En las casas de familia quedaba suprimido el piano y no se encontraba en la ciudad más música que la fúnebre que tocaban las bandas en las plazas, las gangosas y clarineteadas melodías de los maitines sagrados. Las tropas y autoridades vestían luto en el brazo, como si Jesús fuera pariente de todos y acabase de morir y ningún habitante medianamente acomodado se hubiera atrevido a salir a la calle con traje de color.
Los templos como las calles ofrecían un espectáculo bello e imponente. Durante la noche la sociedad femenina, vistiendo con sin igual elegancia la tradicional mantillla, llenaba los templos y las calles donde estaban formados en grupos numerosos nuestros elegantes enlutados que iban a presenciar aquella verdadera exposición de bellezas criollas.
Como no transitaban carruajes, grupos compactos de mujeres espléndidas paseaban por el medio de la calle, no sabemos si por buscar mejor espacio, o para mortificar sus pies diminutos y delicados en los hoyos espantables que la desidia municipal había convertido en ornato principal de la ciudad.
Los más ricos dandies sacaban a relucir sus trajes y galeras llamadas ministros; los más pobres sacaban de entre los colchones que los planchaban, sus pantalones negros del padre, rebajados en las piernas y reservados para estas solemnidades, con las peladuras cubiertas por una ligera capa de betún. E iban a los templos a llenar la suprema felicidad de contemplar a sus novias en traje de mantilla y haciendo estaciones.
De día los templos eran concurridos por la sociedad de tono que podía lucir sus espléndidos trajes de Semana Santa y su mantilla de chapa, sin cuyo requisito no había mujer completa.
Nuestras buenas negras, verdaderas estatuas de ébano, que ya se han perdido, propietarias de sitios y de buenos pesotes, salían también ataviadas con un lujo imponderable a lucir sus encantos a los morenos filarmónicos que constituían el núcleo de cantantes religiosos que solemnizaban con su presencia y su voz indefinible los maitines y cantos sagrados.

__TAREAS DEL EJERCICIO__
• A. Responde estas preguntas sobre el texto de la Semana Santa:
(i) ¿Qué instrumento quedaba suprimido en las casas de familia?
(ii) ¿Qué nombre recibían las galeras que lucían los dandies más ricos?
(iii) ¿Qué sociedad concurría a los templos durante el día?
• B. Reproduce sin cambios el pasaje del texto de la Semana Santa que empieza en las palabras que contienen "Los templos como" y termina después de "de bellezas criollas.".

__DATOS ALMACENADOS__
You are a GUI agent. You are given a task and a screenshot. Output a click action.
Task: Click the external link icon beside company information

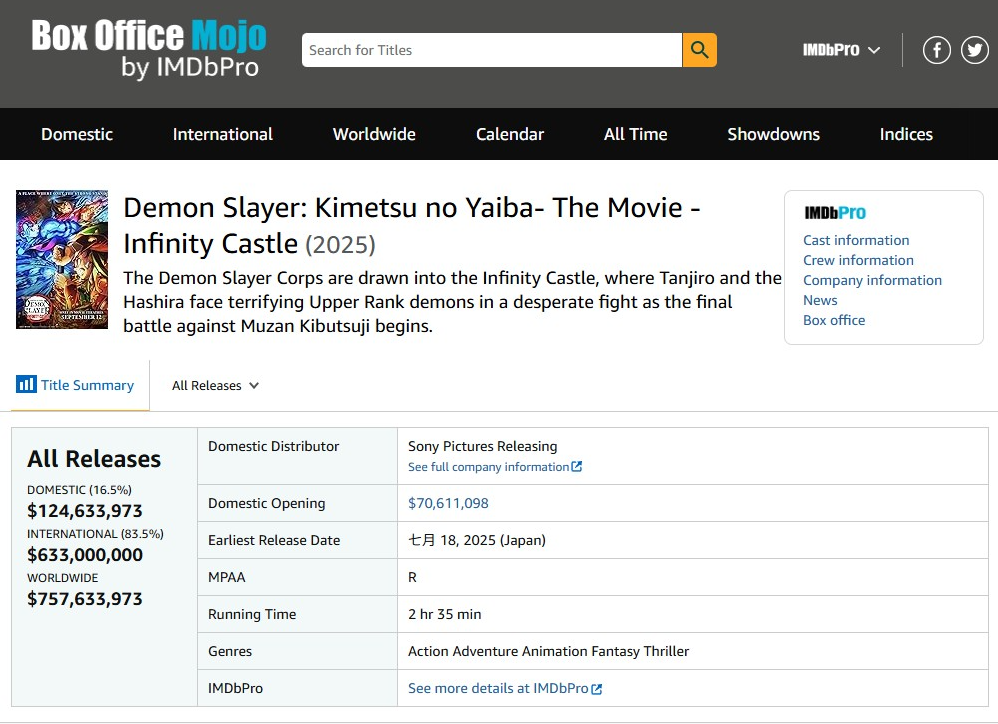coord(576,467)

__RESPUESTAS POR TAREA__
• A.
(i) En las casas de familia quedaba suprimido el piano.
(ii) Las galeras se llamaban ministros.
(iii) Durante el día concurría a los templos la sociedad de tono.

• B.
Los templos como las calles ofrecían un espectáculo bello e imponente. Durante la noche la sociedad femenina, vistiendo con sin igual elegancia la tradicional mantillla, llenaba los templos y las calles donde estaban formados en grupos numerosos nuestros elegantes enlutados que iban a presenciar aquella verdadera exposición de bellezas criollas.